CHALLENGE —
Return each line from the rows below that contains the word "pixels".

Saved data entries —

^^^^^^^^

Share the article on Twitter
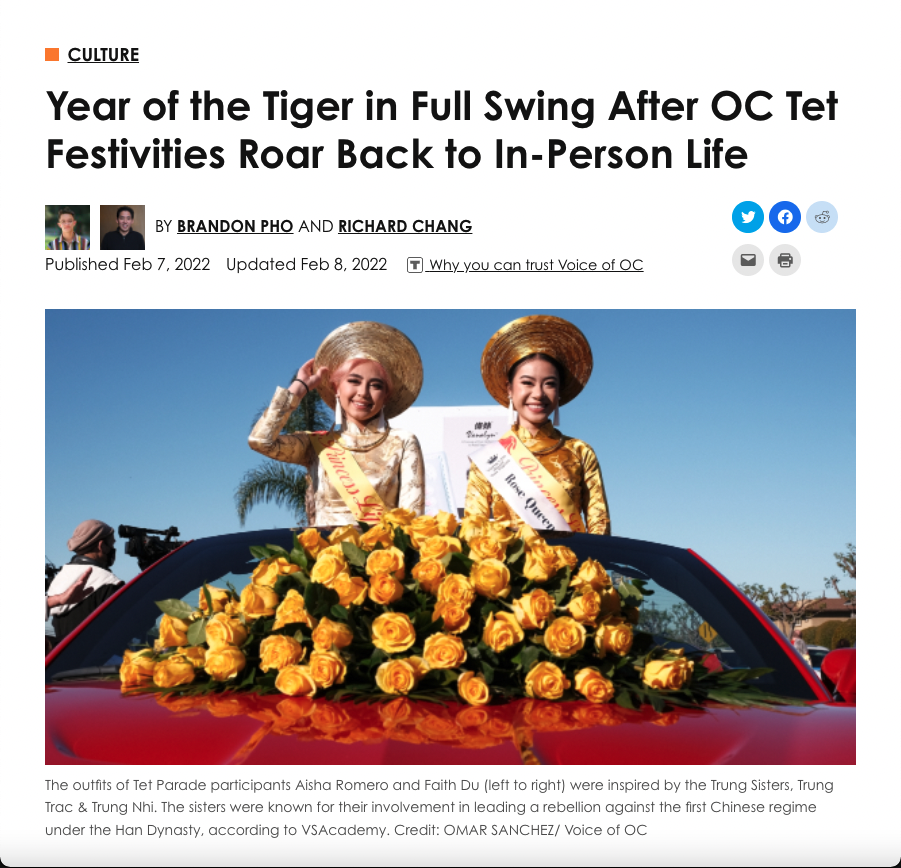click(748, 217)
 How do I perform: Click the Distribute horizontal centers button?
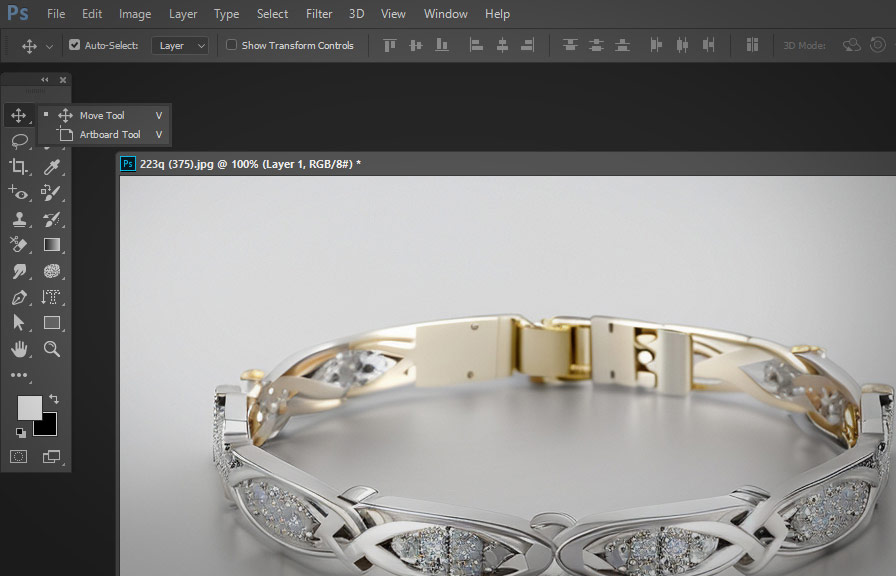[x=681, y=45]
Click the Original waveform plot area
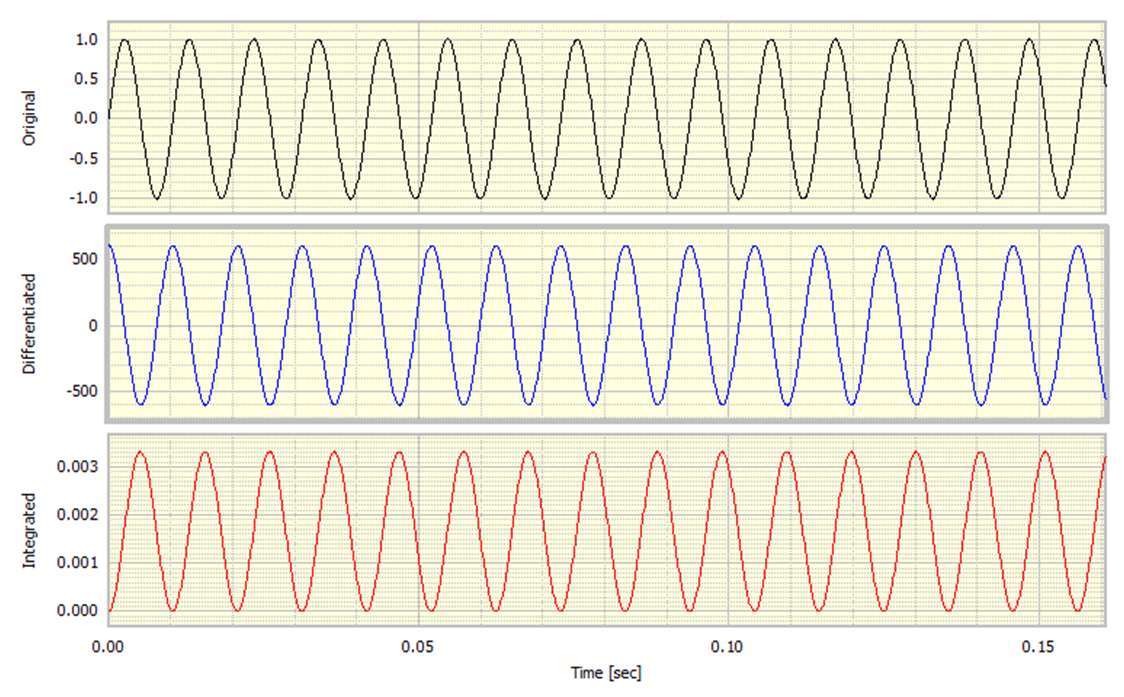This screenshot has width=1124, height=697. pyautogui.click(x=606, y=117)
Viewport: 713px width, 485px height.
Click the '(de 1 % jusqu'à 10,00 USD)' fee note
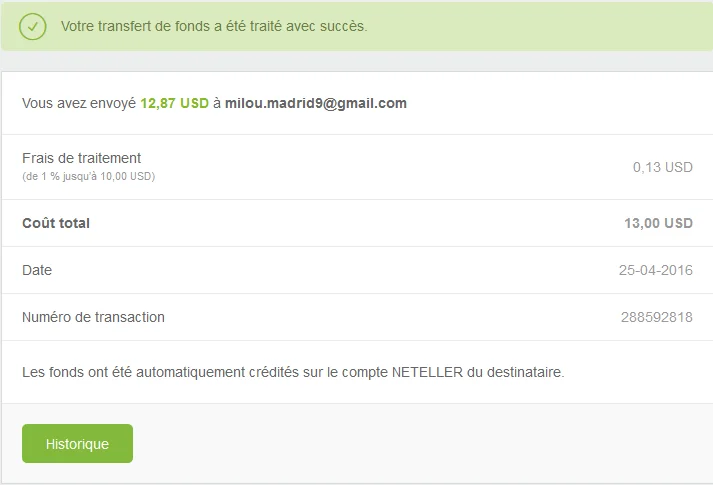[x=88, y=176]
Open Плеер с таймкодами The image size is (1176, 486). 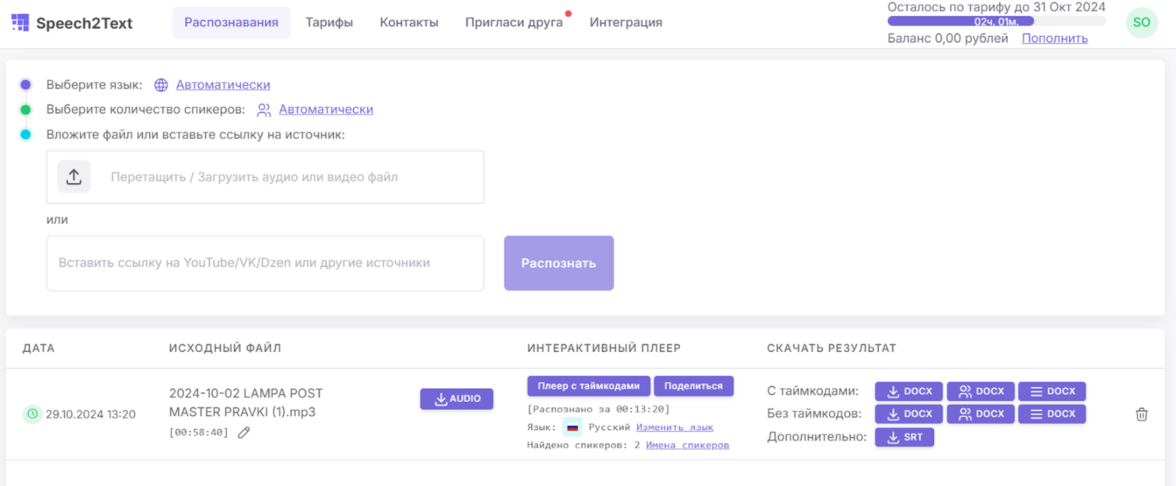point(588,386)
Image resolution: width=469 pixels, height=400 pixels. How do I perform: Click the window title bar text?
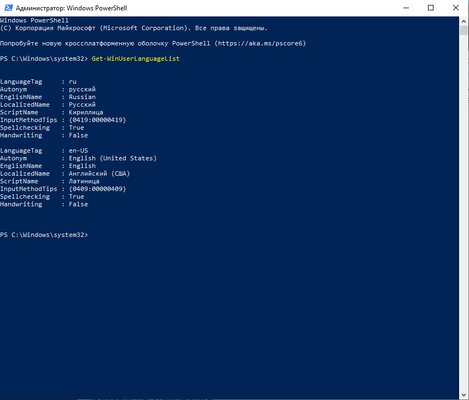pyautogui.click(x=71, y=8)
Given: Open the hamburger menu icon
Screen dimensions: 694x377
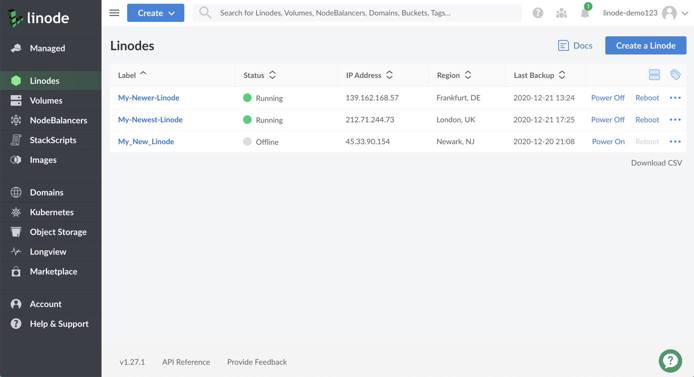Looking at the screenshot, I should pos(114,13).
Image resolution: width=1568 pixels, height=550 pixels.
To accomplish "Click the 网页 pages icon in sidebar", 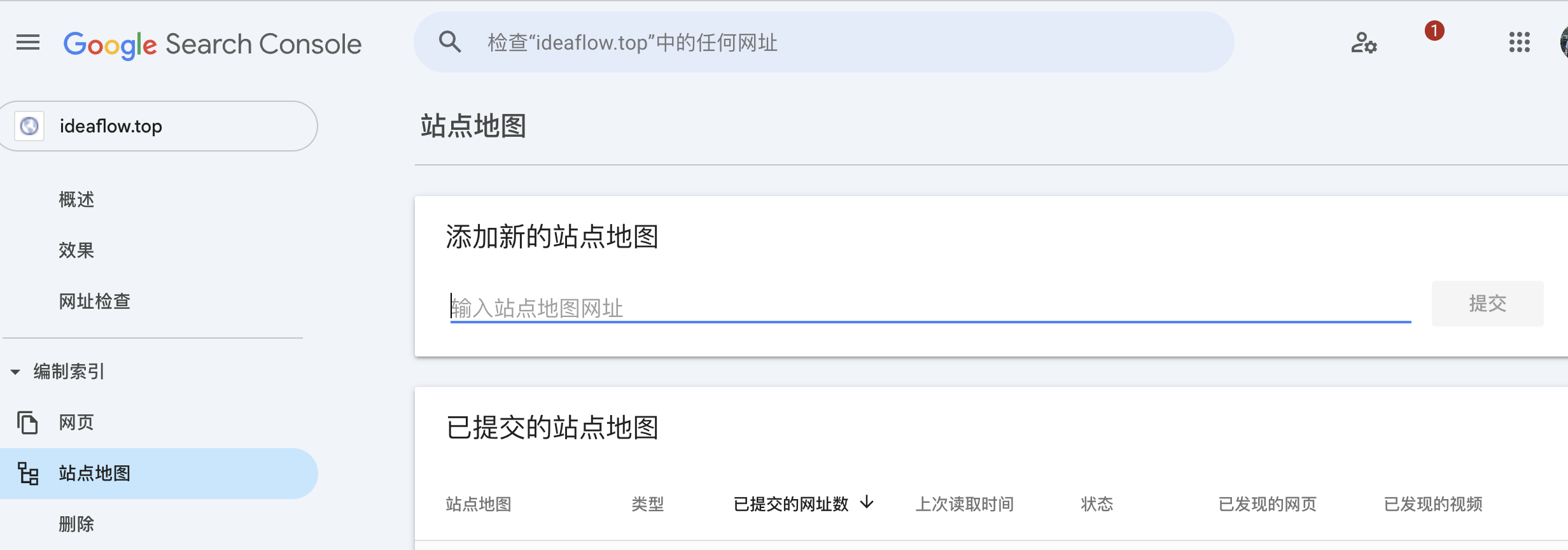I will click(27, 423).
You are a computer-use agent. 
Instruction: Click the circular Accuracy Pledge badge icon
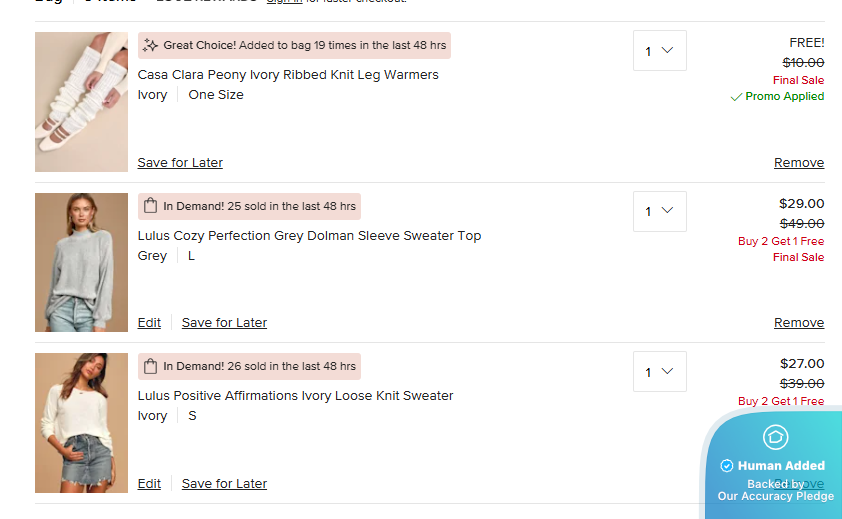click(x=775, y=437)

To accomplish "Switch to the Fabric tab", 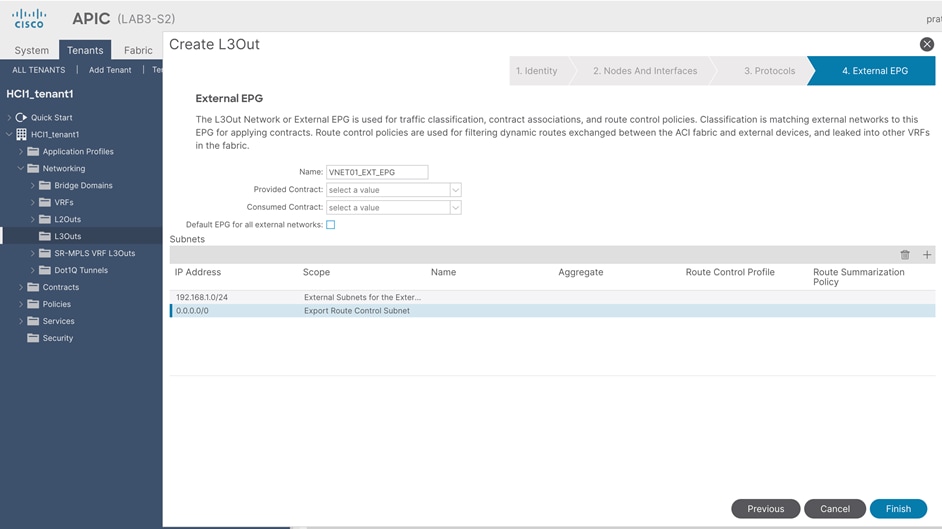I will 138,50.
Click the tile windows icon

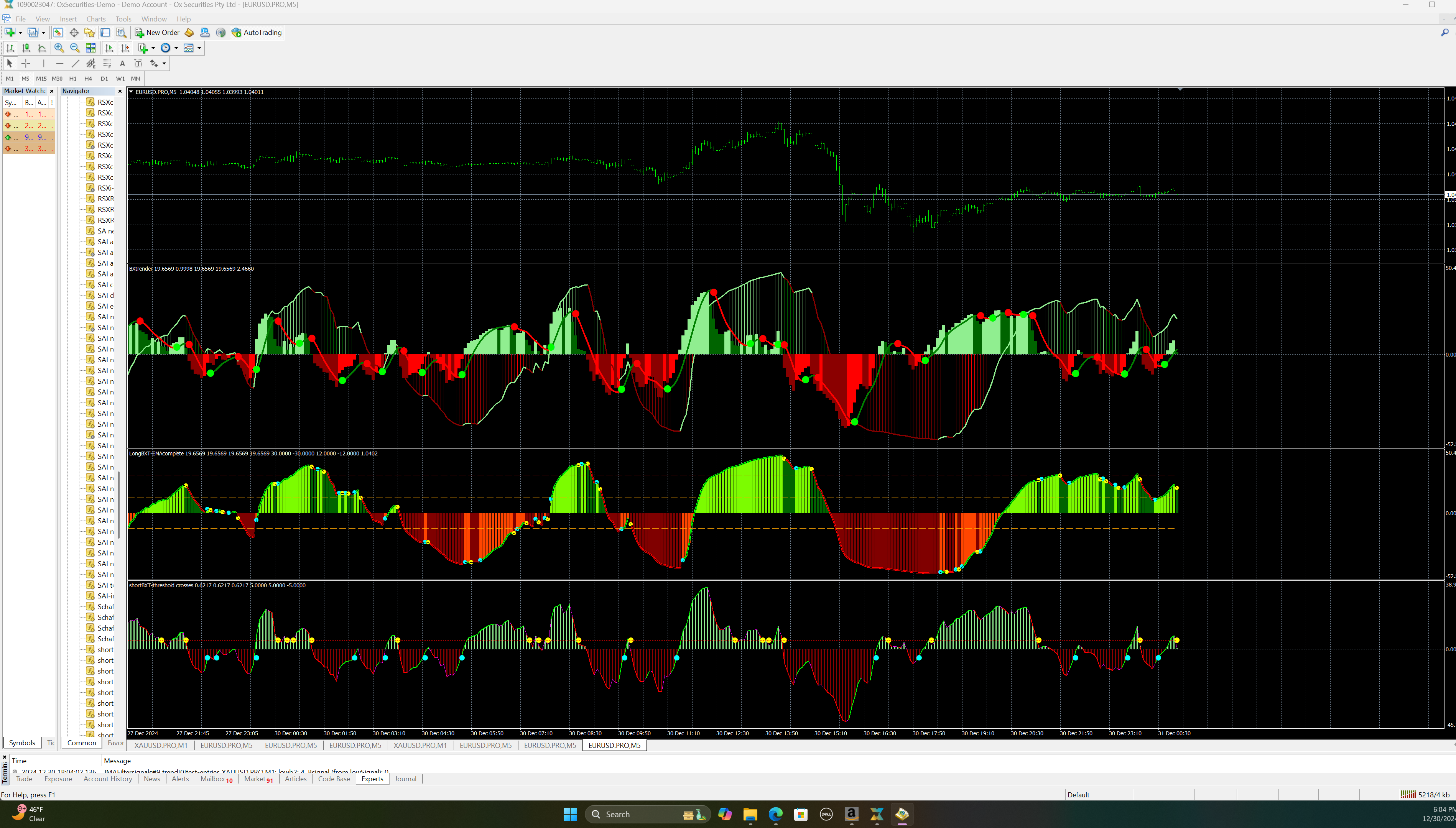[90, 48]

^^^^^^^^

ANSWER TO THE EXERCISE —
Image resolution: width=469 pixels, height=400 pixels. How do I perform: Click the window title bar text?
Image resolution: width=1568 pixels, height=550 pixels.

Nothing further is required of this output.